Joseph T. McCullen Jr. was born in Philadelphia, Pennsylvania and was educated at Villanova University. McCullen spent several years in the United States armed forces, as Infantry Lieutenant and Navy Petty Officer.

In 1971, McCullen joined the Executive Office of the President of the United States as a Special Assistant to the President. In 1973, President of the United States Richard Nixon nominated McCullen as Assistant Secretary of the Navy (Manpower and Reserve Affairs), and McCullen subsequently held this office from September 1973 until April 1977.

After leaving government service, McCullen pursued a career in business, particularly in venture capital. From 1986 until 1999, he was a Managing Director of venture capital firm OneLiberty Ventures.
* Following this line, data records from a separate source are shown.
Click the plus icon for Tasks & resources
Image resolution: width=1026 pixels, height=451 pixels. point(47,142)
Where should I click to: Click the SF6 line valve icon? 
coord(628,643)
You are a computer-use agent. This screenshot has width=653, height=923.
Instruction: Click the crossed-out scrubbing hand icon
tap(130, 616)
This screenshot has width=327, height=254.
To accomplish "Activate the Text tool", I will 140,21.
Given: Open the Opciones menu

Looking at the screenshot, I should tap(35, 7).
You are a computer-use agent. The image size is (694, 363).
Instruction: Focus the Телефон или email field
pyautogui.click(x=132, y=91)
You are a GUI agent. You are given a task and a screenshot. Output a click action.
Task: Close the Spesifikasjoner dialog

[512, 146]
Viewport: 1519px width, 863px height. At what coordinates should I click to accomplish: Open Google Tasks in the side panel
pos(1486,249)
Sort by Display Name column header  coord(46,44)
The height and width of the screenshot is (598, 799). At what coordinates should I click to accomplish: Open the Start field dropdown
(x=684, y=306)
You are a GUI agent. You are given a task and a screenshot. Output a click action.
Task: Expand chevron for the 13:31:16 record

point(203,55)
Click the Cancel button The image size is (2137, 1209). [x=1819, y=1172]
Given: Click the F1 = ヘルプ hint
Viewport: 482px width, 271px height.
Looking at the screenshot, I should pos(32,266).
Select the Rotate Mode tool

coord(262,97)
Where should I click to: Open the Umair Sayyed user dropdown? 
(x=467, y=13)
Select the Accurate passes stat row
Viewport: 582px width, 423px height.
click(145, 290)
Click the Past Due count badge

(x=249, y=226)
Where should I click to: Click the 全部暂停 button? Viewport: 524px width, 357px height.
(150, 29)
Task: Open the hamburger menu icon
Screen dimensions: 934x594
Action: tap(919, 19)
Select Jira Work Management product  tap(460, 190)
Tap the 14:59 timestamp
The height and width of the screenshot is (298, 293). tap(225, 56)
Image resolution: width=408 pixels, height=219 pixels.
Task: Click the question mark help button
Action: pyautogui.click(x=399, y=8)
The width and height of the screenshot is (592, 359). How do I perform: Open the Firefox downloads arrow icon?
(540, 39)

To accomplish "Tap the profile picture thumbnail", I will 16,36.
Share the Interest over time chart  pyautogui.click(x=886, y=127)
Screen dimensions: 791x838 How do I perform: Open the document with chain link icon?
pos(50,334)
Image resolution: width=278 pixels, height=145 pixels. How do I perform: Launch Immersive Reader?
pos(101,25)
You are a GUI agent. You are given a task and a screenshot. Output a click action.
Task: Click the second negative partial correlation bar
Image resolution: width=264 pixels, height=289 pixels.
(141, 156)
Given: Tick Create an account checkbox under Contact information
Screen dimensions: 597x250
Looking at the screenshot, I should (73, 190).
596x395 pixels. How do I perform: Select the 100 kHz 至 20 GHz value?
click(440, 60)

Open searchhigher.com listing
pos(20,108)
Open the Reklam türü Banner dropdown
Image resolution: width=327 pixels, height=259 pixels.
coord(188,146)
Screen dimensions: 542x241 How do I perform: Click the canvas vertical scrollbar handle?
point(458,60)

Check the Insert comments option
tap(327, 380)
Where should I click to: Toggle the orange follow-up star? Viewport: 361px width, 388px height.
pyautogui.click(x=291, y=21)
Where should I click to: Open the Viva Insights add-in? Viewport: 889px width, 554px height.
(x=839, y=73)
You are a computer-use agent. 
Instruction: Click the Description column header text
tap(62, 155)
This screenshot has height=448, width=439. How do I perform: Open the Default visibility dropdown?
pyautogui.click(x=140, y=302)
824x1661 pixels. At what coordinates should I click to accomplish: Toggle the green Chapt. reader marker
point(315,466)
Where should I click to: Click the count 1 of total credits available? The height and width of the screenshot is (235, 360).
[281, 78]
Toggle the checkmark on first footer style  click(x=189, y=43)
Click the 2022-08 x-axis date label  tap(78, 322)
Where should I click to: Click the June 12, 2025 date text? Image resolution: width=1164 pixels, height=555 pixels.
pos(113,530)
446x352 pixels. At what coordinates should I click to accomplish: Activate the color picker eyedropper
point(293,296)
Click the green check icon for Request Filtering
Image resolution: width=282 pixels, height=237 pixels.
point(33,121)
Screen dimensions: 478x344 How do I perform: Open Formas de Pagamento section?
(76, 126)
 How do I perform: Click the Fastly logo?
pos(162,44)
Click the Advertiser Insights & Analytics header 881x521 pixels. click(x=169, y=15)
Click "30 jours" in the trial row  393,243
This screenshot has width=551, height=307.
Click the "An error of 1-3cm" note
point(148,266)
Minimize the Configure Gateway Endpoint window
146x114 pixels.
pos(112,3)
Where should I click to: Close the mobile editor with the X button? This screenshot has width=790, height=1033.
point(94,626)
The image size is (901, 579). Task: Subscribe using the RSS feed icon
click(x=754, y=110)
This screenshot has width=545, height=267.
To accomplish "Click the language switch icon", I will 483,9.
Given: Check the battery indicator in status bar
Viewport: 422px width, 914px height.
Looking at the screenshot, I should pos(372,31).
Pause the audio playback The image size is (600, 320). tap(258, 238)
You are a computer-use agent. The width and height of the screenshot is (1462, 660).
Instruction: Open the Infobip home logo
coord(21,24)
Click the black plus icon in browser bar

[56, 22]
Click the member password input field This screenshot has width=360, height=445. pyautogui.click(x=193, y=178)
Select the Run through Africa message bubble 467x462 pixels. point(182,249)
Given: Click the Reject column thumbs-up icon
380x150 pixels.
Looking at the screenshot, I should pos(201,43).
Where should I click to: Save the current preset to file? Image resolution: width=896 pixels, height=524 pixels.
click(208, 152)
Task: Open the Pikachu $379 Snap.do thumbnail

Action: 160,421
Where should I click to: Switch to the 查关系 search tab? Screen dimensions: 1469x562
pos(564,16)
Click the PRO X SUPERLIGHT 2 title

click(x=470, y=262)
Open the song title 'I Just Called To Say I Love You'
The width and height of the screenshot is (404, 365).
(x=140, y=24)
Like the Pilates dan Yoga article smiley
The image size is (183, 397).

In 1999, he moved to J.H. Whitney & Company as a Managing Director. In July 2001, he moved to McCullen Capital as a Managing Director. As a venture capitalist, McCullen has been one of the founding investors in and served on the Board of Directors of a number of companies, including TeleCorp, Brooks Fiber Properties, Intermedia Communications, MetroNet of Canada, and Extraprise.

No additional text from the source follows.